- Flag Coat of arms
- Interactive map of Gmina Głogów Małopolski
- Coordinates (Głogów Małopolski): 50°10′N 21°58′E﻿ / ﻿50.167°N 21.967°E
- Country: Poland
- Voivodeship: Subcarpathian
- County: Rzeszów County
- Seat: Głogów Małopolski

Area
- • Total: 142.30 km^{2} (54.94 sq mi)

Population (2006)
- • Total: 18,185
- • Density: 127.79/km^{2} (330.98/sq mi)
- • Urban: 5,123
- • Rural: 13,062
- Website: http://www.glogow-mlp.pl/

= Gmina Głogów Małopolski =

Gmina Głogów Małopolski is an urban-rural gmina (administrative district) in Rzeszów County, Subcarpathian Voivodeship, in south-eastern Poland. Its seat is the town of Głogów Małopolski, which lies approximately 16 km north of the regional capital Rzeszów.

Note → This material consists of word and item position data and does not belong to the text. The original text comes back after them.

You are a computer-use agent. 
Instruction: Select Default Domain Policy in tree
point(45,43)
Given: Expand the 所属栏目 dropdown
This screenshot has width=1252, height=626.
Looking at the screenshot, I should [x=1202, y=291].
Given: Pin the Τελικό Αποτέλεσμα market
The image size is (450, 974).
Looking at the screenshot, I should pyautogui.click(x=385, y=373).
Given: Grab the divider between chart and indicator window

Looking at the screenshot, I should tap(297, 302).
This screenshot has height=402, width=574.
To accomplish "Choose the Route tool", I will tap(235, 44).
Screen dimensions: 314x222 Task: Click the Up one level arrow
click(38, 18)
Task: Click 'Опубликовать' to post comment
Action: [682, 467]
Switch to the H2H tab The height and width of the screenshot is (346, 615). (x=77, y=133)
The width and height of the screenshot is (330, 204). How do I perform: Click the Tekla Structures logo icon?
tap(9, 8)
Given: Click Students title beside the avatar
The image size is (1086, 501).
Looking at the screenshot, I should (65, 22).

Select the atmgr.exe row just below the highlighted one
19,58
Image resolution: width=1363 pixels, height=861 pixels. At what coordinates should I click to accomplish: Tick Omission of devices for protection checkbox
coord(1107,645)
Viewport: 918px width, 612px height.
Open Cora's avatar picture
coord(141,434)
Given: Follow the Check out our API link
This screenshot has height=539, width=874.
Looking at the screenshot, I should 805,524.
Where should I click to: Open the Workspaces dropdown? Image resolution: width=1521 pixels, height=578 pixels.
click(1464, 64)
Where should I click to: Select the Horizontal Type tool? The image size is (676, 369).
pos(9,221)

The gmina covers an area of 145.76 km2, and as of 2006 its total population is 18,185 (out of which the population of Głogów Małopolski amounts to 5,123, and the population of the rural part of the gmina is 13,062).

==Villages==
Apart from the town of Głogów Małopolski, Gmina Głogów Małopolski contains the villages and settlements of Budy Głogowskie, Hucisko, Lipie, Pogwizdów Stary, Przewrotne, Rudna Mała and Wysoka Głogowska.

==Neighbouring gminas==
Gmina Głogów Małopolski is bordered by the city of Rzeszów and by the gminas of Kolbuszowa, Raniżów, Sokołów Małopolski, Świlcza and Trzebownisko.